Until the mercury is accounted for—kilogram by kilogram, pathway by pathway—the question will not go away. For the people of Pithampur and Indore, now on the frontline, the fear is palpable. President of the Pithampur Bachao Samiti, Dr Hemant Hirole, says the government is misleading the people and the courts. Monika Solanki, vice president, warns, “This hazardous waste will contaminate all the water sources, affecting even the Yashwant Sagar reservoir of Indore.”

In Bhopal, a city that paid the ultimate price for official assurances and corporate negligence, missing mercury is not a technicality, it is a warning. For survivors, scientists and a growing number of citizens, the path is clear: make the polluter, Union Carbide and its owner Dow Chemical, pay for a complete, transparent, and internationally supervised cleanup under the Polluter Pays Principle. Until that happens, the ghost, in the form of unaccounted mercury, will continue to haunt.
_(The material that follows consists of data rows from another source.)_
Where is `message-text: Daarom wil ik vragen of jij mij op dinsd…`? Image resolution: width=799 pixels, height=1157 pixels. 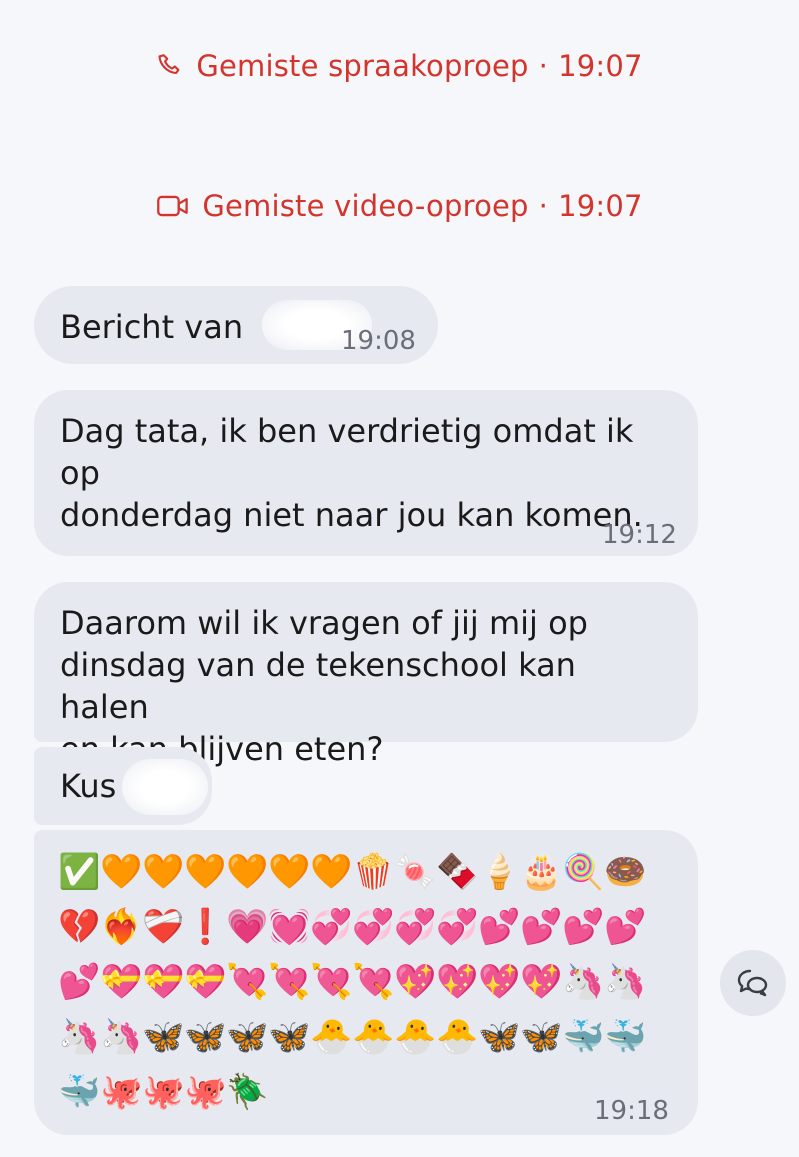
message-text: Daarom wil ik vragen of jij mij op dinsd… is located at coordinates (324, 686).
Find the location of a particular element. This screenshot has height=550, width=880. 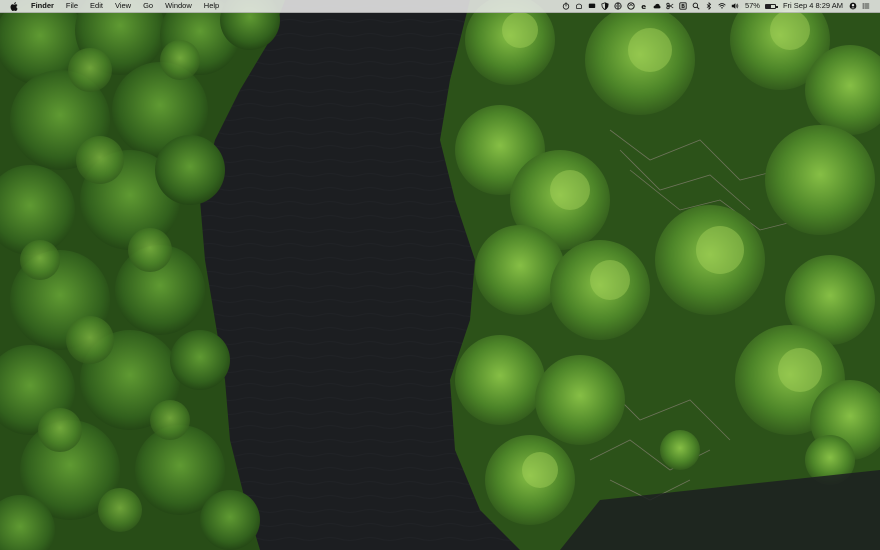

battery-icon is located at coordinates (771, 6).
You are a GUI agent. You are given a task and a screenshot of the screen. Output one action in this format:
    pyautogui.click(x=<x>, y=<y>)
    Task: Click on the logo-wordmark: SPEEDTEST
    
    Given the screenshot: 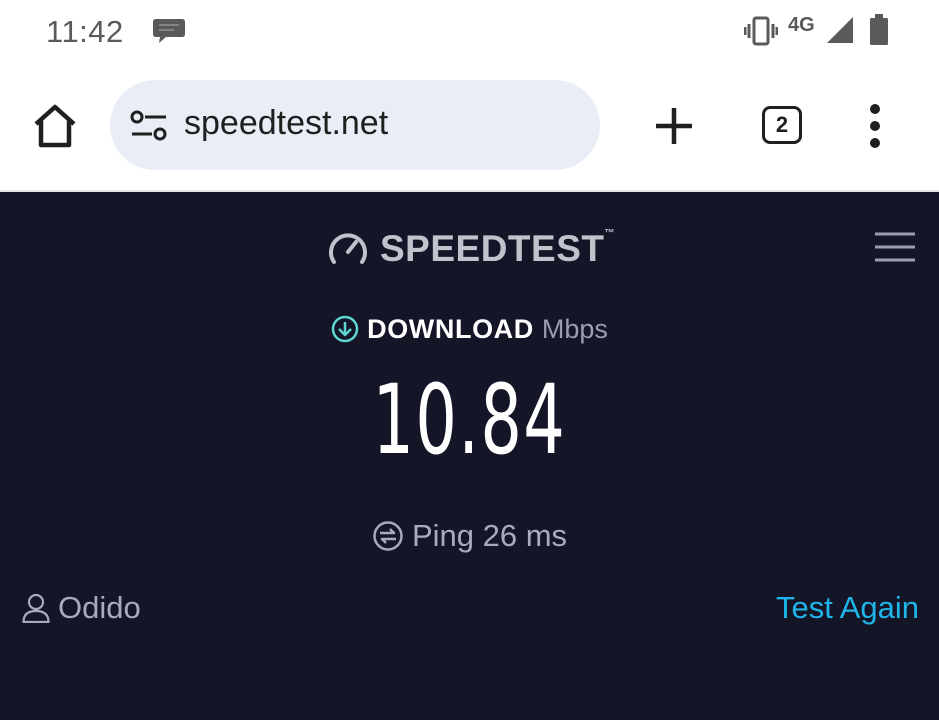 What is the action you would take?
    pyautogui.click(x=492, y=248)
    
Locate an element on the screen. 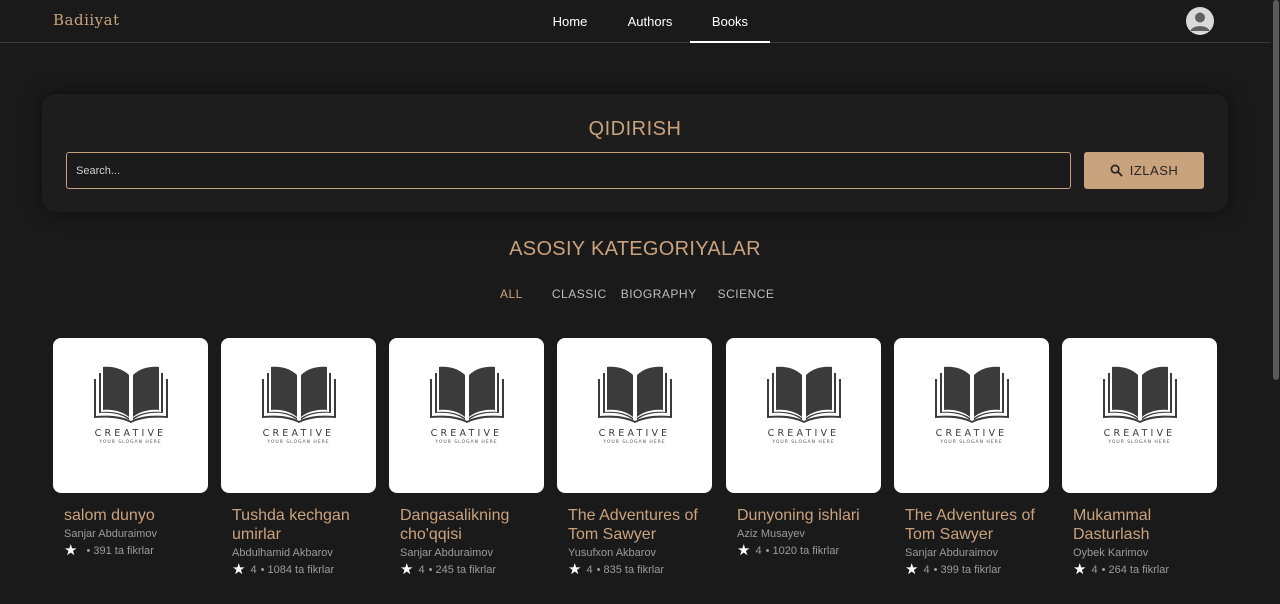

Rakesh K Chitkara, who was a vice president, South Asia of Dow Chemicals, further sums it up well: “India’s environmental failures are no longer about capability; they are about the will. The Bhopal case remains unresolved, not due to technical difficulties, but rather due to a persistent reluctance to disclose fully, make firm decisions, and conclude transparently. Missing data, deferred accountability, and endless procedural loops may satisfy files and affidavits, but they do not satisfy science or the public trust.”